AVP North Carolina
Alternatives to Violence Project (AVP) uses the shared experience of both participants and facilitators to examine how injustice, prejudice, frustration and anger can lead to aggressive behavior and violence. We explore our innate power to respond in new and creative ways.
Anyone can benefit from participating in the workshops, and if you want to give back, with a bit more training, you can become a volunteer facilitator.
“As an AVP Facilitator, AVP has brought joy and meaning to my life. And a continuous way to stay connected with really good people, both inside and outside prison!”
- Basic AVP Workshop
Online – January 21 – 23, 2022
Registration is closed.
Where We Work
AVP North Carolina has programs at the Butner Federal Prison Complex, Alexander Correctional Institution and the North Carolina Correctional Institute for Women.
The North Carolina Department of Public Safety (NCDPS) has expressed an interest in establishing AVP in more of its facilities.
Our community programs in Jamestown and Raleigh offer opportunities for community members to both learn AVP skills and become further involved with this rewarding volunteer work. Once a community member has completed our AVP Basic, Advanced, and Facilitator Training Workshops, they can help facilitate other workshops – both in prisons and in the community.
See how one of our facilitators, BJ Council, is using AVP in Durham!
What is AVP?
The Alternatives to Violence Project offers 2½-day full immersion experiential workshops that enable people to lead more enriching and fulfilling peaceful lives through attitude change and personal transformation.
AVP provides the experience and interpersonal communication tools to prevent, resolve and heal inter-personal and intra-personal conflict through increased self-awareness, empathy, emotional management and personal responsibility.
AVP has proven results with a variety of groups in diverse settings:
- schools [teachers and students]
- governmental agencies
- corrections [staff and inmates]
- refugee camps
- post-civil war and genocide communities
- street gangs
A core element of AVP is the concept of Transforming Power (TP). TP is simply tapping into the part of ourselves that connects us and allows us to truly be who we are meant to be. We learn how to be ourselves — not who we had to be in order to survive because of circumstances or others’ expectations.
There is so much disconnection, fear and hostility between individuals and groups today that AVP can valuable in almost any setting.
US States and Territories
We’ve Been Doing Workshops for Over 45 Years
The AVP program began in 1975 when a group of inmates at Green Haven Prison (NY) worked with youth coming into conflict with the law. Collaborating with the Quaker Project on Community Conflict, they devised a prison workshop, which quickly became a success and in demand. Thus, AVP was born. Since then, over 15,000 workshops have been provided.
While it started in a prison setting, it soon became obvious that AVP would be useful in community settings so everyone in all walks of life and circumstances could benefit.

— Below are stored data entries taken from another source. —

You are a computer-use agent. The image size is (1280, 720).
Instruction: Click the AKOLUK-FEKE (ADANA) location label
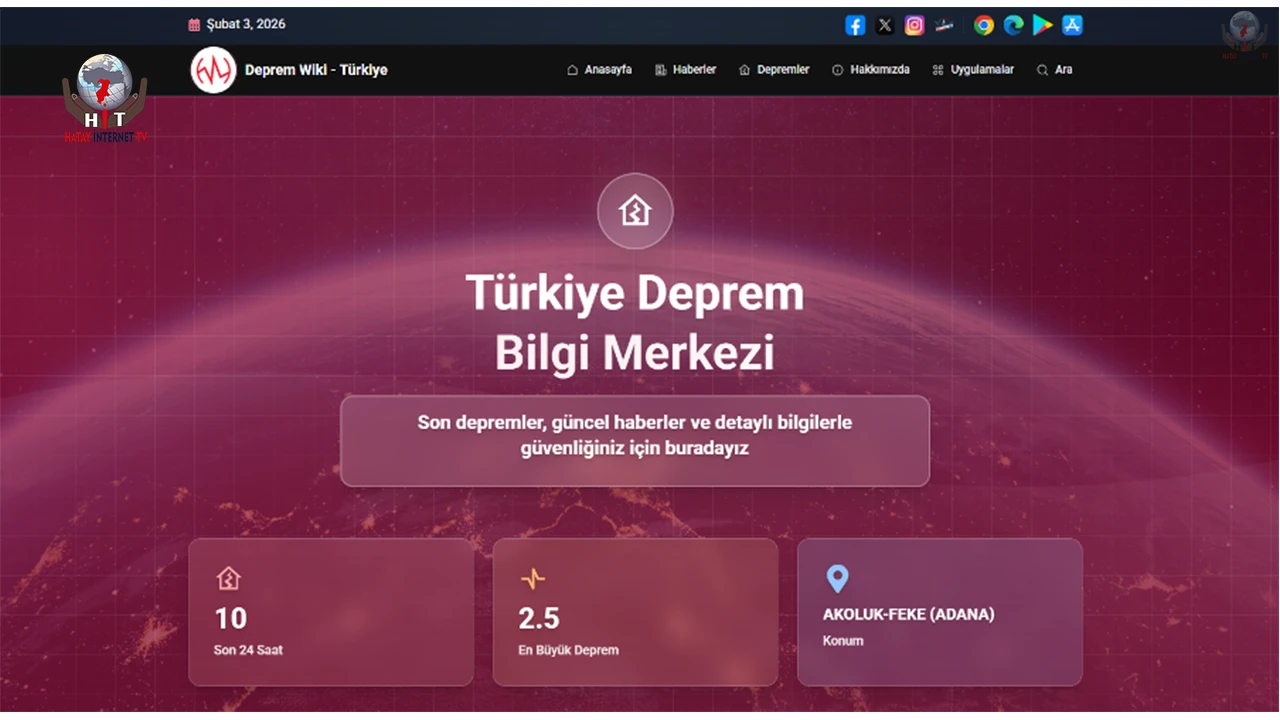coord(909,615)
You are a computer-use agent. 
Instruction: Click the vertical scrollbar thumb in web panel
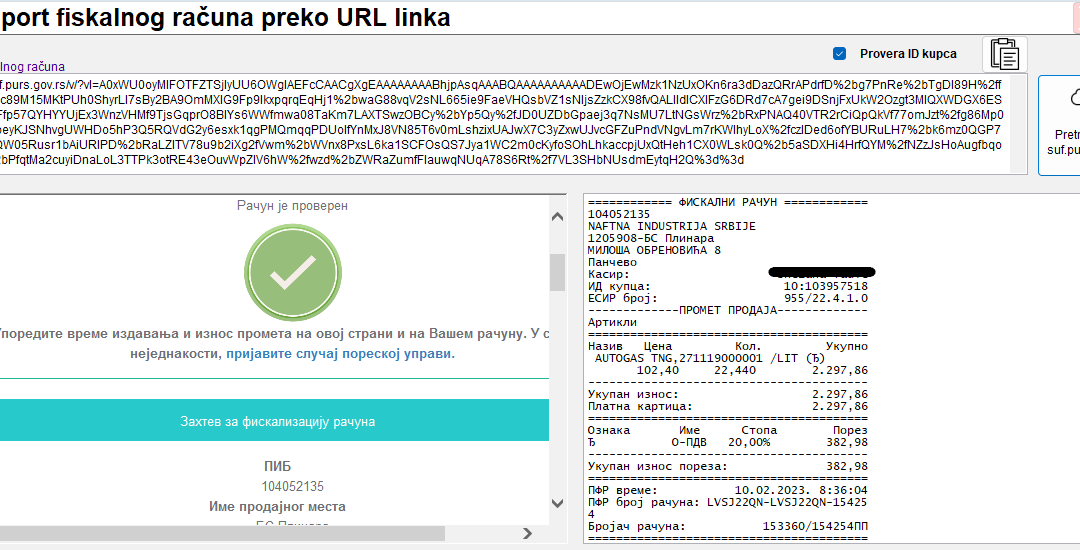click(x=557, y=270)
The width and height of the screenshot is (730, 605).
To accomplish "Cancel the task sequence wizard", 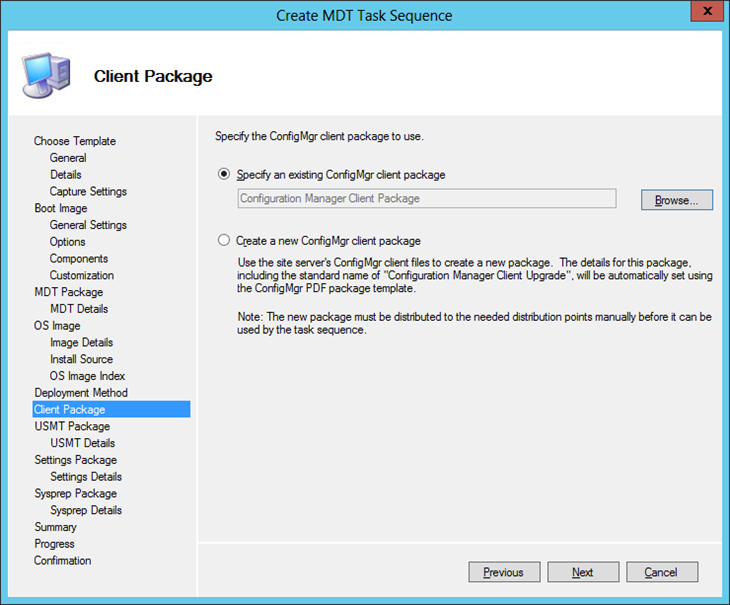I will 661,572.
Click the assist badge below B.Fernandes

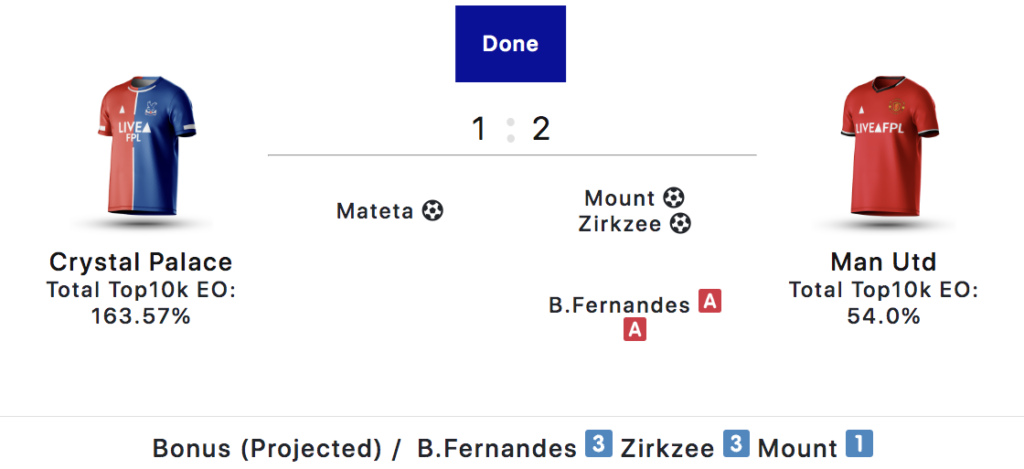point(634,329)
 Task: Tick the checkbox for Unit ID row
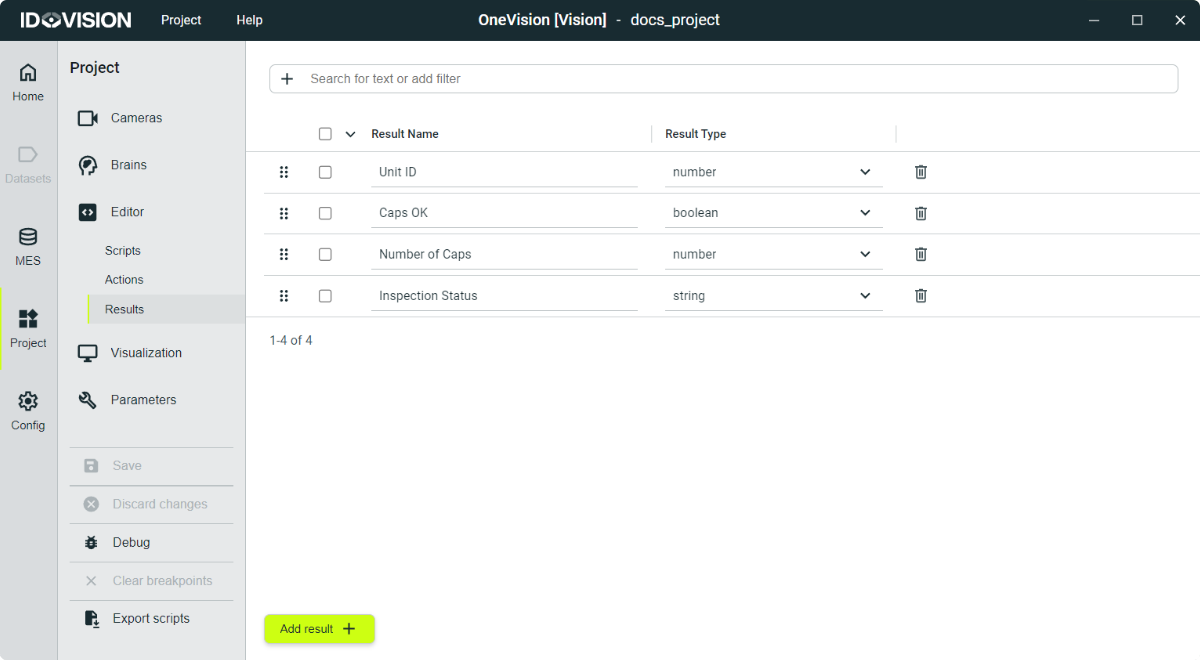click(x=325, y=172)
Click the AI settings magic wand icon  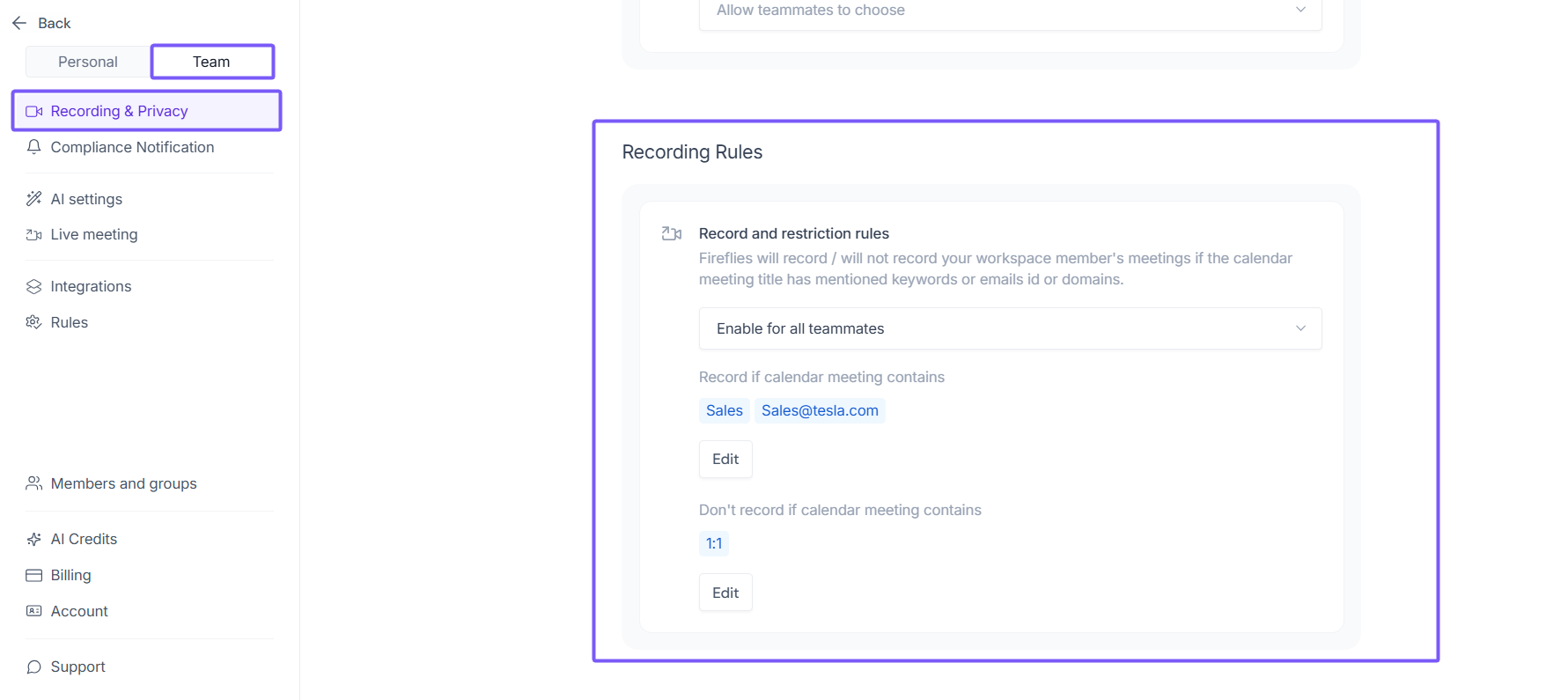tap(34, 199)
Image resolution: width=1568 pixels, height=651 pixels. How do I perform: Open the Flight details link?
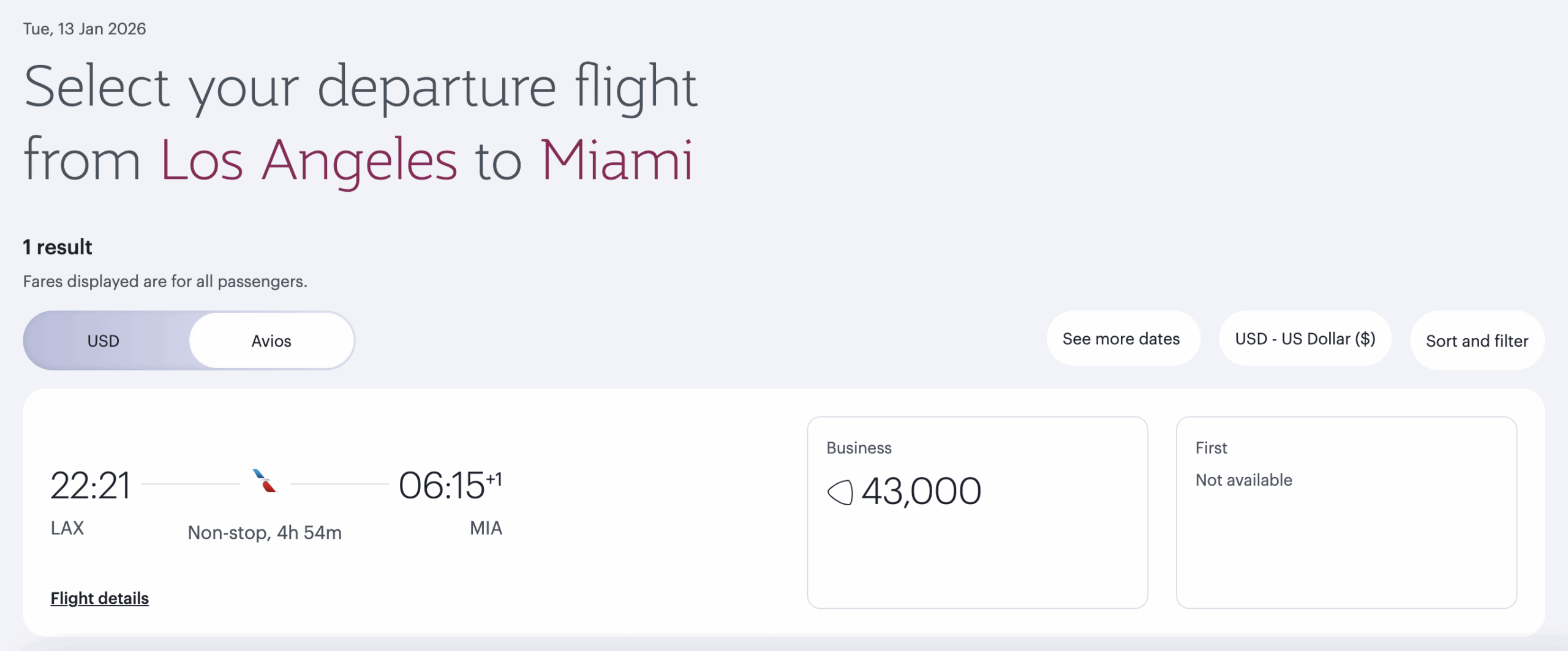tap(99, 598)
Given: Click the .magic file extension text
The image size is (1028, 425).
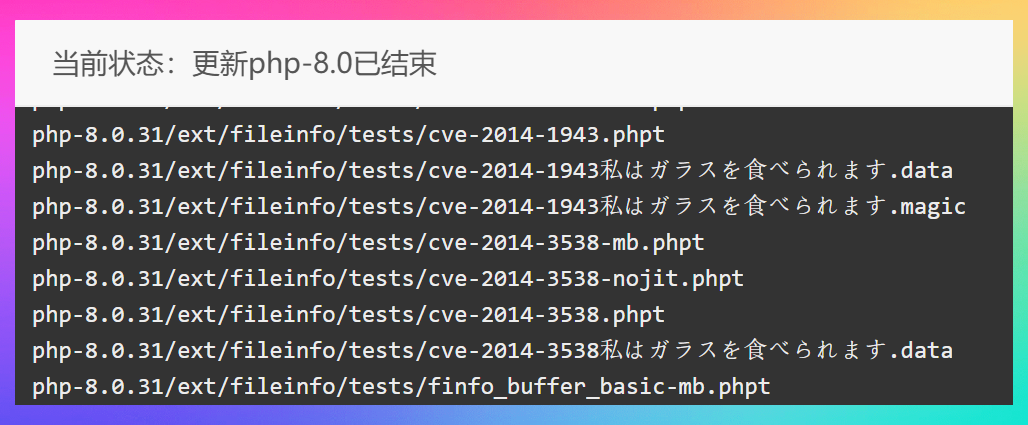Looking at the screenshot, I should click(927, 207).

Workshops are now offered extensively in communities and schools. There are almost 2,000 volunteer AVP facilitators in the US who work together to provide workshops for, in addition to prisons, businesses, churches, community associations, street gangs, halfway houses, women’s shelters, and many other settings.
Violence: it is not just physical or visible.
“AVP has been an opportunity to practice my own skills in patience and better communication, managing frustration, and seeing that everyone of us has insights, experiences, and wisdom to share.”
“It literally changed the course of my life, gave me direction, purpose and enjoyment.”
“It simple – in an AVP workshop I am seen and heard for who I really am and I learn from everyone who interacts with me.”
“AVP has been an invaluable tool and catalyst for change in my life. I believe AVP has not only helped me in personal and leadership development, but has played an important role in changing the course of my life.”
“Facilitating AVP workshops humbles me and inspires me. It has helped me understand both the deep roots of such social ills as poverty and also the resilience of the human heart.”
“It has been the most important part of my life, other than my faith and my wife.”